Fortunately, my article makes it a lot clearer than you might expect from this publicity blog.
Publicity for my Lévy Walk Article
Normally, I also use my in DeHaan Services site, but that's been delayed with posts about festivals in Toronto in June 2012. More accurately, four start on the June 9-10 weekend. My "events" articles are:
- "My Double Double Picks for Luminato 2012 in Toronto".
- "The Whereabouts of Woofstock 2012 in Toronto".
- "Can You Beat the Toronto Muhtadi International Drumming Festival 2012?".
- An as-yet-unpublished article about the Danforth Music Festival.
2 Writing Tips from my Lévy Walk Article
The first writing tip is for Weebly, based on a problem. I just had a terrible time trying to copy and paste from one "Title" element to another. My guess is that it copied the HTML tags for starting and ending the title. The solution was to copy and paste into a Notepad.txt file, and then cut and paste the plain text. All that work was needed to copy a simple acute accent over an 'é'!

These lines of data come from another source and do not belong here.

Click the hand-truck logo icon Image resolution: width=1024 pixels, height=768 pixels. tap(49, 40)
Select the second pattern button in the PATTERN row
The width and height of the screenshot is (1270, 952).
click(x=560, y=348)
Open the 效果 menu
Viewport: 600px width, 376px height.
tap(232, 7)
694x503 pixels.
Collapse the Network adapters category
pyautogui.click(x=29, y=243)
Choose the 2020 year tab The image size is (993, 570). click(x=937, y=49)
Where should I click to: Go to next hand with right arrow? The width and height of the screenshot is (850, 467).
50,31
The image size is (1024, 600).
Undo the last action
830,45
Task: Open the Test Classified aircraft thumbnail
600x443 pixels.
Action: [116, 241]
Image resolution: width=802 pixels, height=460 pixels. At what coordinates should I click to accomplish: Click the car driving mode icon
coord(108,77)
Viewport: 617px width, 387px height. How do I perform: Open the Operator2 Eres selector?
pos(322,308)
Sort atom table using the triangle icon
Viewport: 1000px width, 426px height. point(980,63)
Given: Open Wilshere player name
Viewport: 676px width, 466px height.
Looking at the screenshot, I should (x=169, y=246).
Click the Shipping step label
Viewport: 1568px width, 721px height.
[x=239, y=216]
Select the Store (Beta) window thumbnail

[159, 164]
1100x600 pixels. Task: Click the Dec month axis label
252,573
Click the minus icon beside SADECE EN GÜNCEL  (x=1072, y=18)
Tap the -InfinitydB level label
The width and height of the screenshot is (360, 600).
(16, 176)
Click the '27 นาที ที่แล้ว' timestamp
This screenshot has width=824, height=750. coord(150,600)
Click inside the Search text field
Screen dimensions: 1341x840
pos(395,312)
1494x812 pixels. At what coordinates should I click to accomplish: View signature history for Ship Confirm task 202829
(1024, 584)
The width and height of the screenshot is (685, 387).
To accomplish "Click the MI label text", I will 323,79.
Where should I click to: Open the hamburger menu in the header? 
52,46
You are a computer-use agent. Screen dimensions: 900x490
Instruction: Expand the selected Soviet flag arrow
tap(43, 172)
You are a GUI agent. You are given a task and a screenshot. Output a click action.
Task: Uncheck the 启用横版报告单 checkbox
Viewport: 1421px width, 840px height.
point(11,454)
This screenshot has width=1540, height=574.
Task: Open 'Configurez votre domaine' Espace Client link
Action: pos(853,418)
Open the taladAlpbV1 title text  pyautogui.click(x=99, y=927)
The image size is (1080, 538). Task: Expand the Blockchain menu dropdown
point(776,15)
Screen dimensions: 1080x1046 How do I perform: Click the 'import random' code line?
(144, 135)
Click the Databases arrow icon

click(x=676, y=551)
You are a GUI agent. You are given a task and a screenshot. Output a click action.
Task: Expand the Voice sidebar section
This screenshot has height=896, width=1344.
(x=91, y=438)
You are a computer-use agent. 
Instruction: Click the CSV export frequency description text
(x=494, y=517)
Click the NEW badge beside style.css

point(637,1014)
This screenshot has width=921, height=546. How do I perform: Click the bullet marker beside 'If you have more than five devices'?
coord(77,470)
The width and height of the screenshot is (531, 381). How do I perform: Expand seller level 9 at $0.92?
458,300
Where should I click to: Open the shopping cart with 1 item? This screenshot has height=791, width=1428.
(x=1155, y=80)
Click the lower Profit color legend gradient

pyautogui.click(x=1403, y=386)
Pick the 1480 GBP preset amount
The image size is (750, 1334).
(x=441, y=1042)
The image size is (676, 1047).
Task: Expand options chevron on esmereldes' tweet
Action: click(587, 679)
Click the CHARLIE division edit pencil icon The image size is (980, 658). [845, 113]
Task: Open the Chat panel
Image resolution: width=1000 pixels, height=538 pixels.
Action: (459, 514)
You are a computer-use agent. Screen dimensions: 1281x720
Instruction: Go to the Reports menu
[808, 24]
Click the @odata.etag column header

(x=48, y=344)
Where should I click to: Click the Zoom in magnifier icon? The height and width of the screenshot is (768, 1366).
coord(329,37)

The second writing tip solves a problem I encountered when making the image. Note the letter 'β' ("beta"), the second-last letter in the equation. It is an exponent of "-N|k|", which itself is an exponent. So the 'β' is supposed to be higher up than "N|k|", which is higher than the 'e'.
It's easy to put the letters and symbols into a Word document, and to create one layer of superscripts for the exponent. But I could not think how to get the 'β' any higher.
As always, I took a screenprint of what I had, pasted it into a Paint document, and cropped most of the image away.
To my surprise, the Paint program allowed me to pull the 'β' element up after I put the "select" tool over it! That solved my problem, and gave me the longest writing tip to date in my Blog of Writing.